Perils of forecasting: disbelief and anger

The art of forecasting the future is often fun. But it is fraught with peril. Perils of forecasting that I have often encountered are: disbelief and anger. Here is an example.

It was in the mid- to late-1980s. Selma Holo, the director of the Fisher Gallery at the University of Southern California, asked me to give a talk. The subject was possible future trends in art galleries. The occasion was an art museum curators’ conference held at the Fisher. That sounds innocuous doesn’t it?

Art ap(de)preciation

I picked for my topic the impact of information technologies on art appreciation. Specifically, I talked about the possible future of the neighborhood art museum. This would be a place where neighborhood residents could go to see art that otherwise would be unavailable to them. I imagined a kind of digitized encyclopedia of artworks. This would be made possible by the high-density information stored on compact disks, DVDs and/or computer drives. The idea was that a simple storefront facility could contain a trove of relevant digital media. It would have image projection facilities so that local visitors could explore artworks to at least the level of detail that would be allowed by museum guards. A realistic Mona Lisa up close in Pacoima or Peoria. The neighborhood museum staff would comprise an art librarian.

I was surprised — even shocked — by what came next. One museum director after another came up to me during the break to say that either it would never happen or to express their rage — or both. Disbelief and anger aplenty. I was branded as an iconoclast, a nutcase, or worse, except by a few who appreciated an outsider’s view of the potential for museum outreach. Clearly, my forecast was seen as a threat to some livelihoods, an opportunity for others.

The outcome

In any case I went back to my efforts on telecommuting and on the impacts of computers and digital networks on the world. A few months after my presentation at the museum conference I got a call from the Getty Museum. The Getty wanted to know if I would be interested in coming there to set up their digital activities. Their terms were enticing: the museum was closer to my home than USC was; I could work from home much of the time; I could visit art museums worldwide as part of the job. Yet I finally decided not to move in order to persist in my telework research.

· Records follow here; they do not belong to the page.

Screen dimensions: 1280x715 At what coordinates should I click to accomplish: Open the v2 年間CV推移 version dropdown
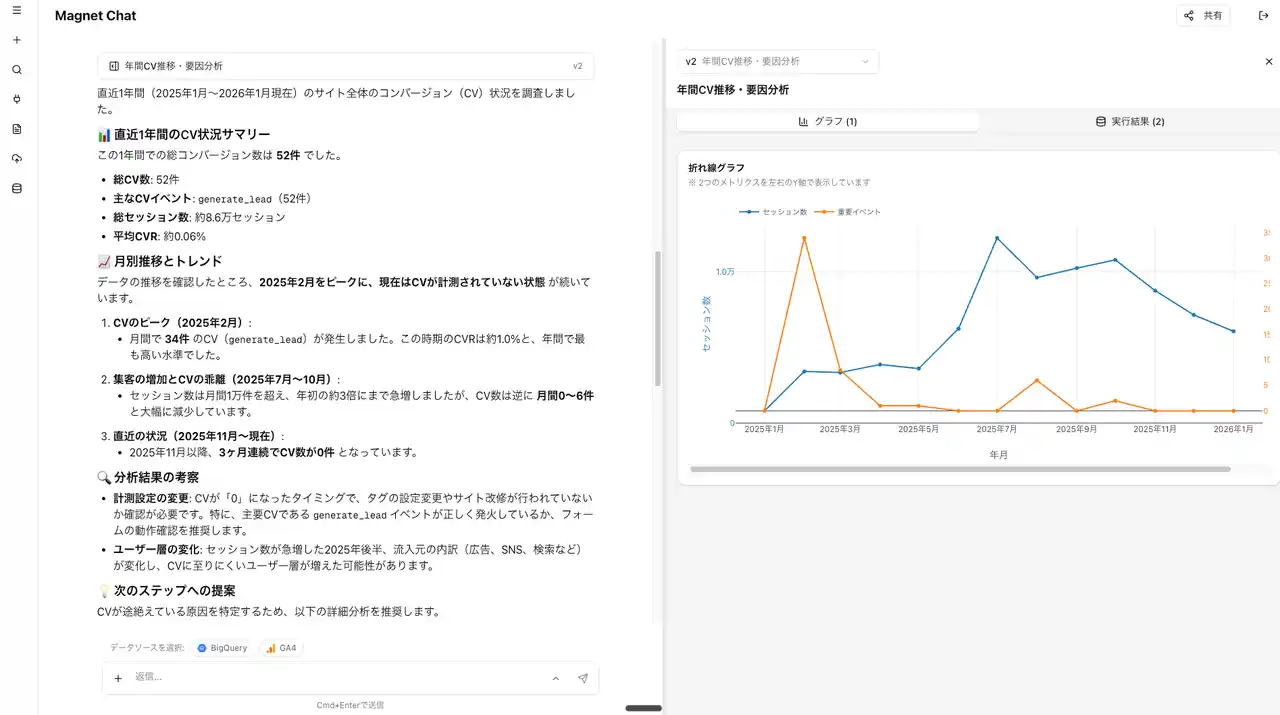coord(777,62)
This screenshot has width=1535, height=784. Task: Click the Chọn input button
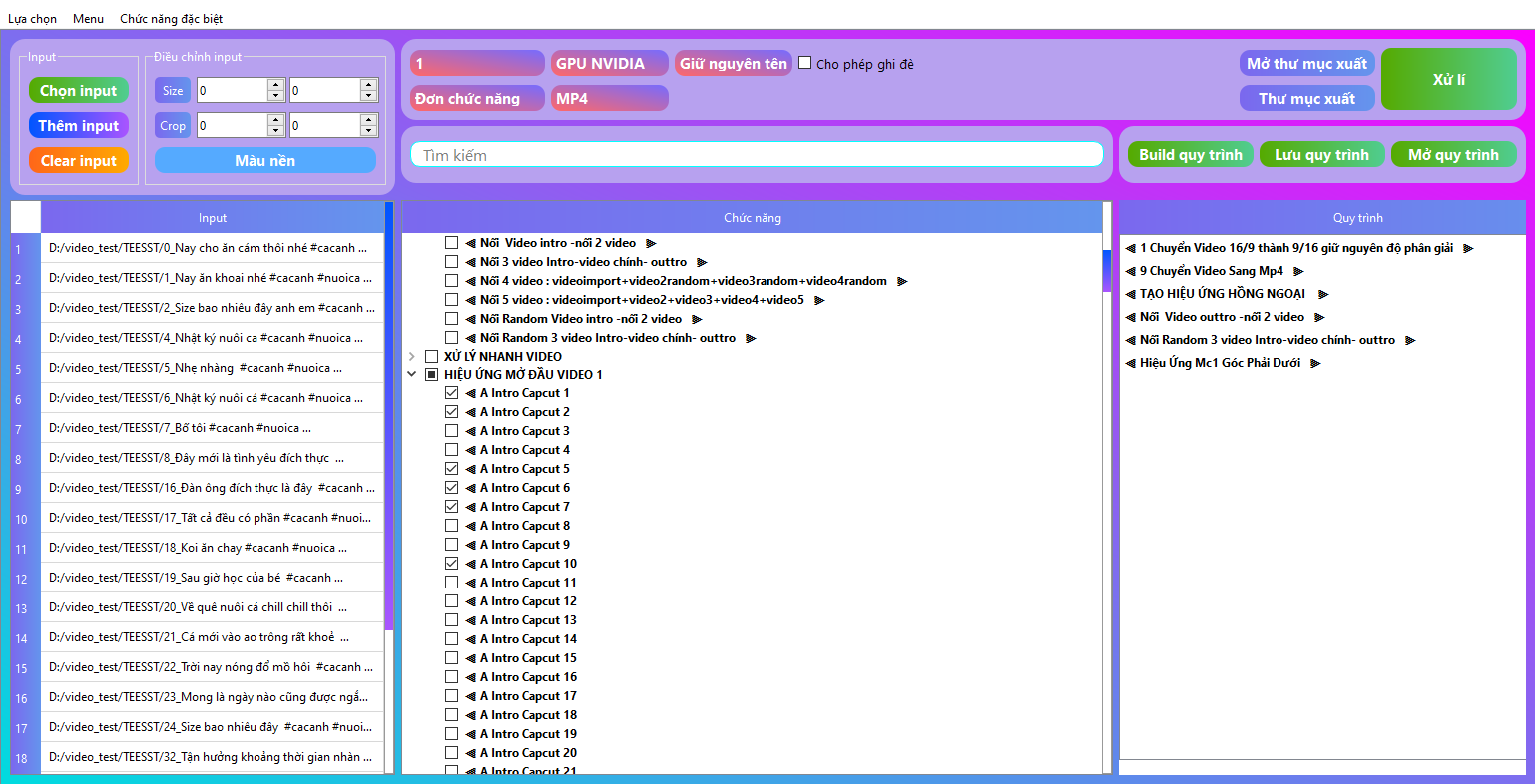(x=79, y=91)
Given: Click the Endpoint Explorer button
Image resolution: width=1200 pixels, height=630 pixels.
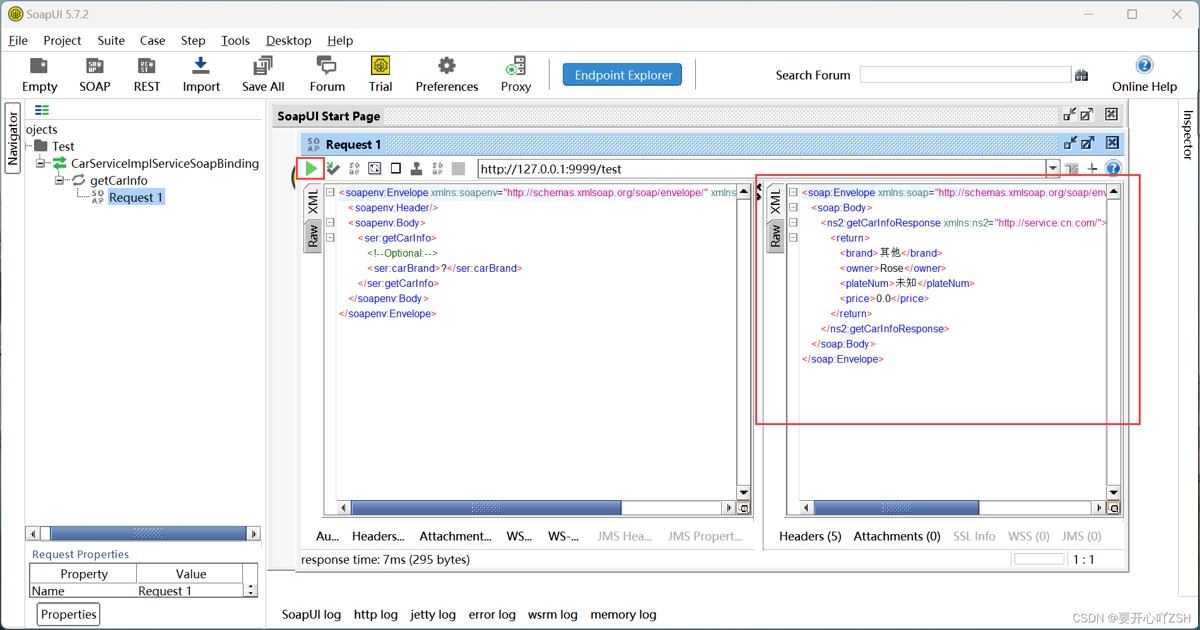Looking at the screenshot, I should (x=622, y=75).
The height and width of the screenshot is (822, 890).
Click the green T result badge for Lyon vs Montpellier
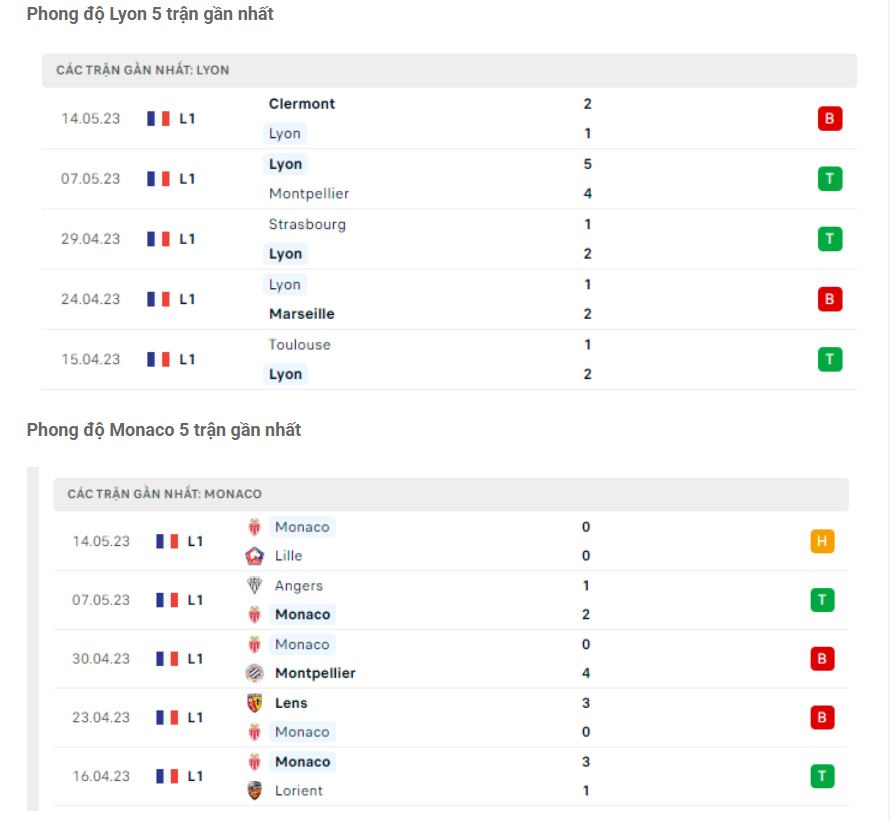coord(830,178)
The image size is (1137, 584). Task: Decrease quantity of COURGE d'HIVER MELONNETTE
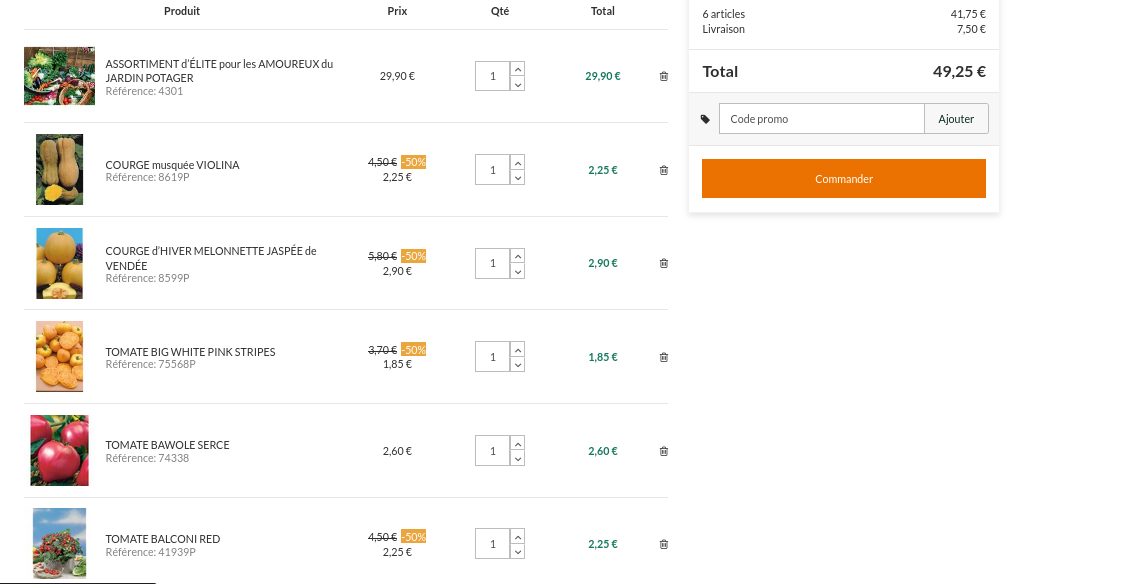coord(517,271)
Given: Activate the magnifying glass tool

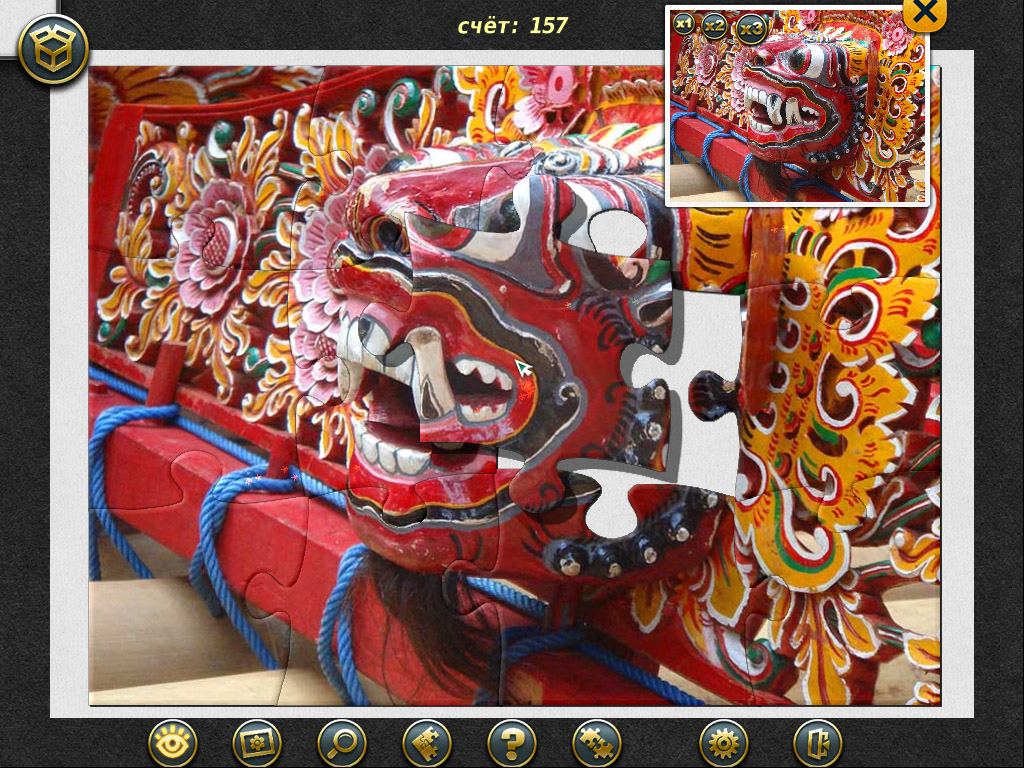Looking at the screenshot, I should (342, 743).
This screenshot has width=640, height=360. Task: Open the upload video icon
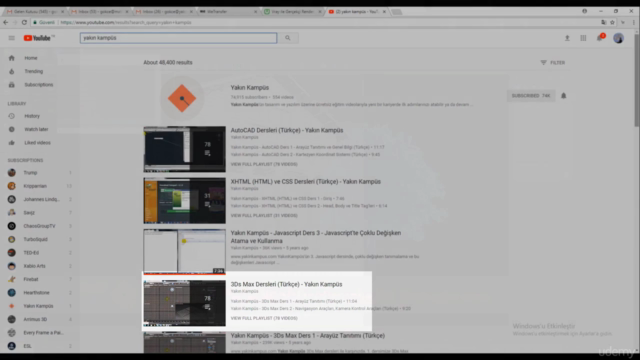[567, 38]
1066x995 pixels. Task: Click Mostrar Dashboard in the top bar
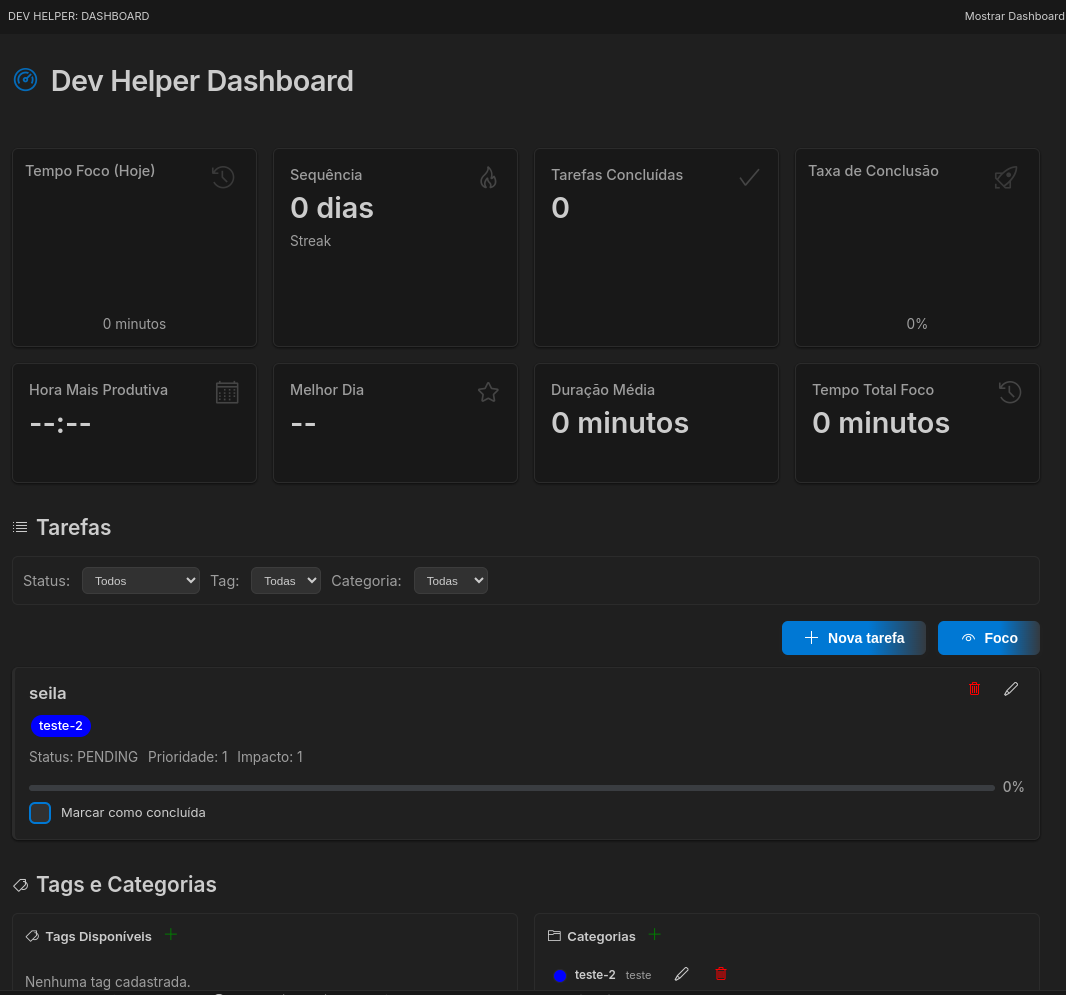pyautogui.click(x=1014, y=16)
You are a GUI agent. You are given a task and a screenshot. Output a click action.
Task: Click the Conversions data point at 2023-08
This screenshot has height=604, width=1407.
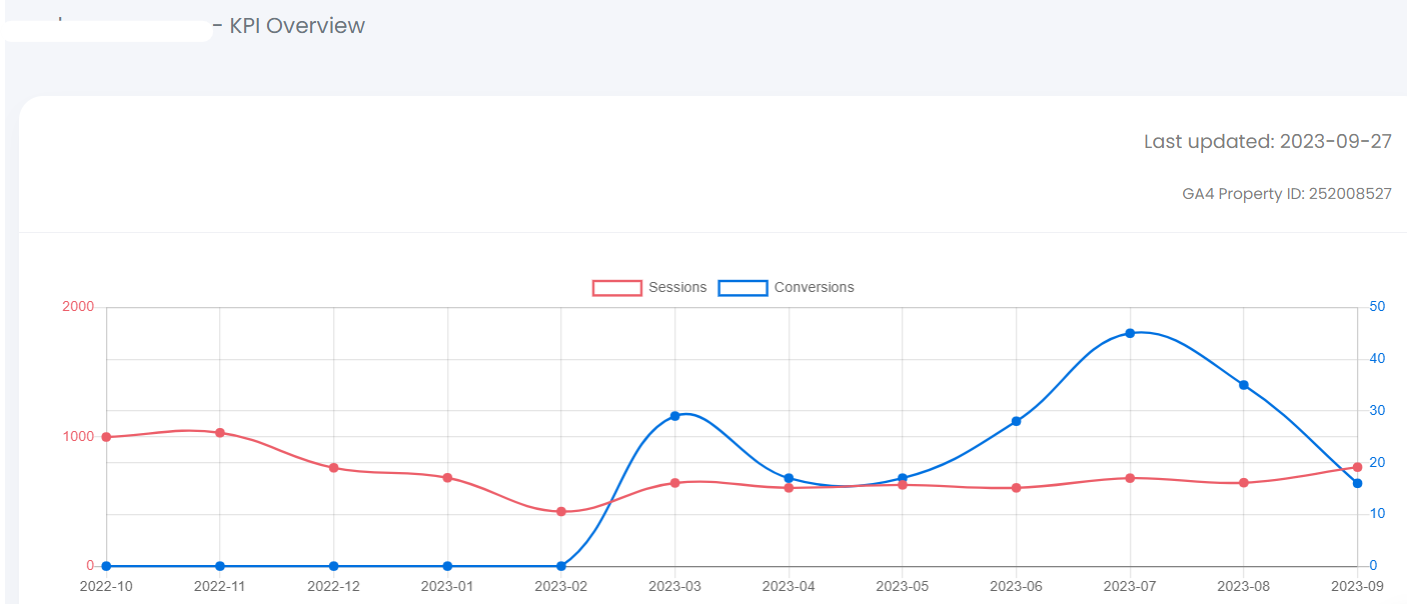[x=1244, y=385]
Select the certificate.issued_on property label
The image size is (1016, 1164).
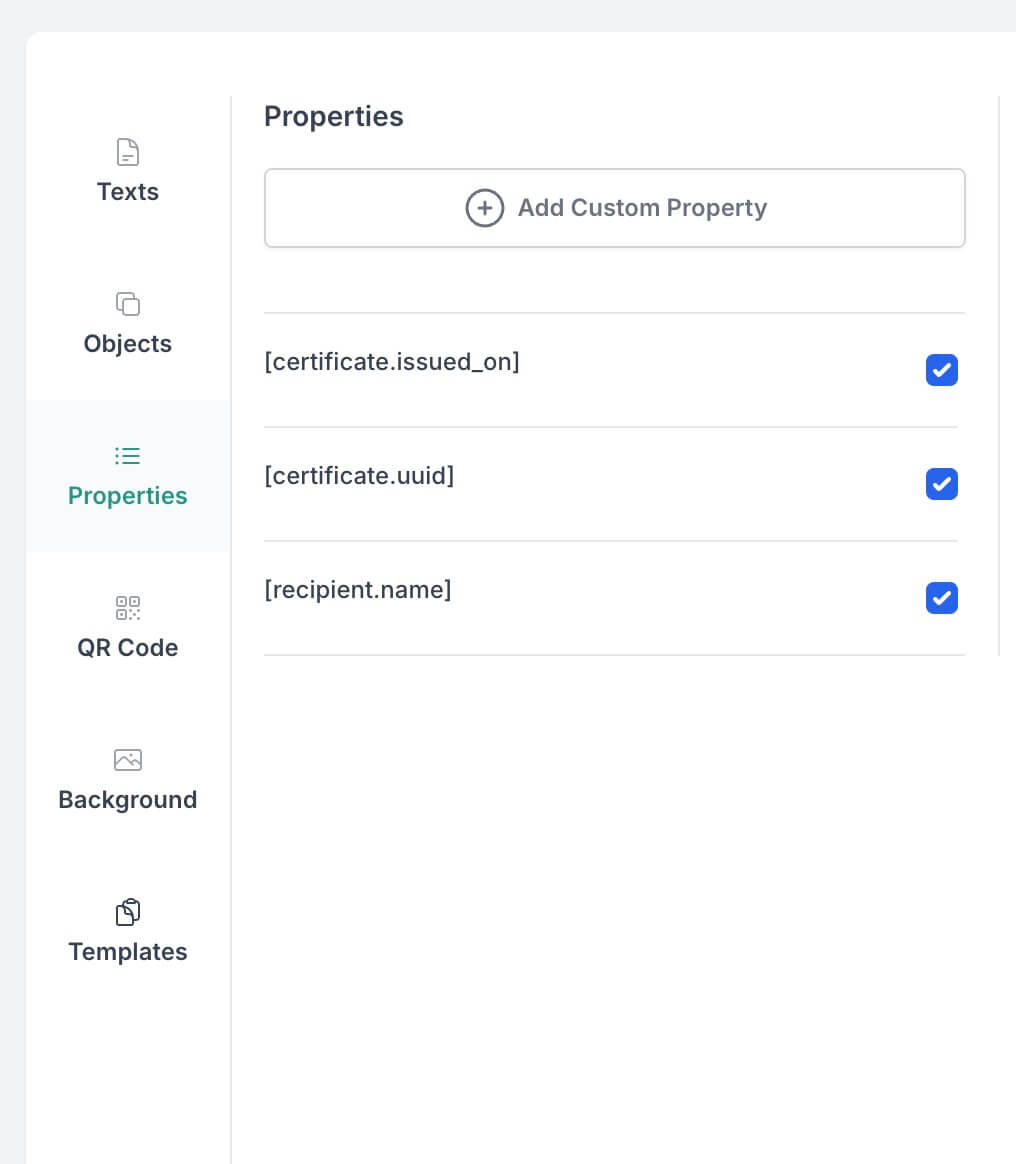coord(392,362)
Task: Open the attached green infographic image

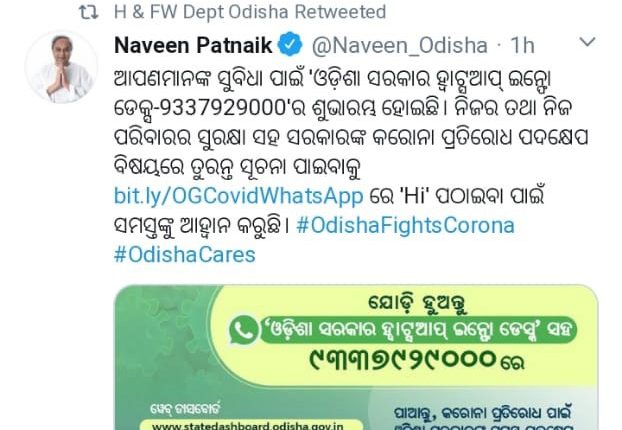Action: 356,357

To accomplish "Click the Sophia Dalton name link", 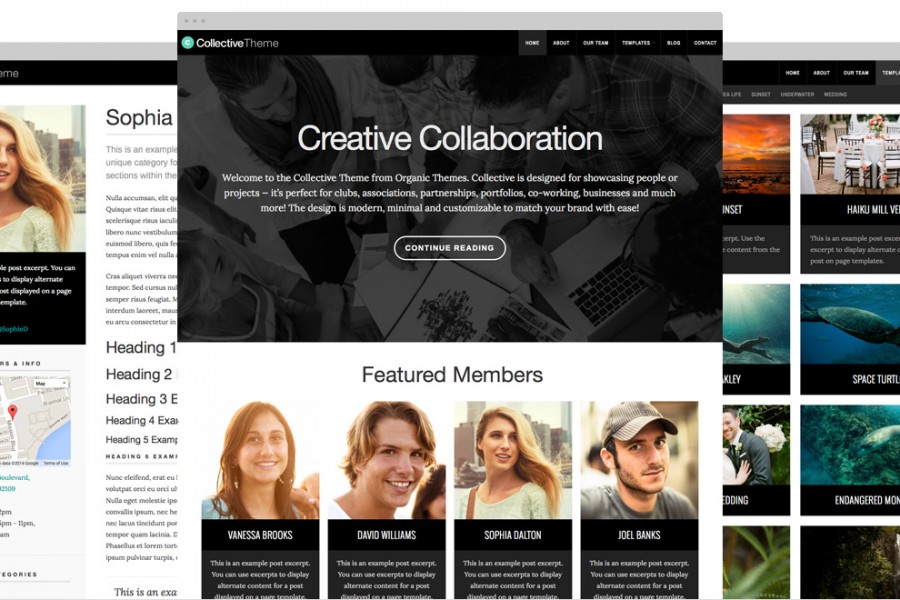I will [513, 535].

Jump ahead about three decades,

Just this month, I saw the following item on the internet: Paris museums are putting a large number of their artworks online. My late 1980s forecast was a little off; the neighborhood art museum might now be morphing into a global art museum, accessible by anyone with internet access. But the point of my speech, that technology could bring fine art to everyone, still holds. After all, I wasn’t predicting the future, just exploring some possible futures.

Anyway, forecasting technology applications 30 years in advance of their appearance isn’t too bad.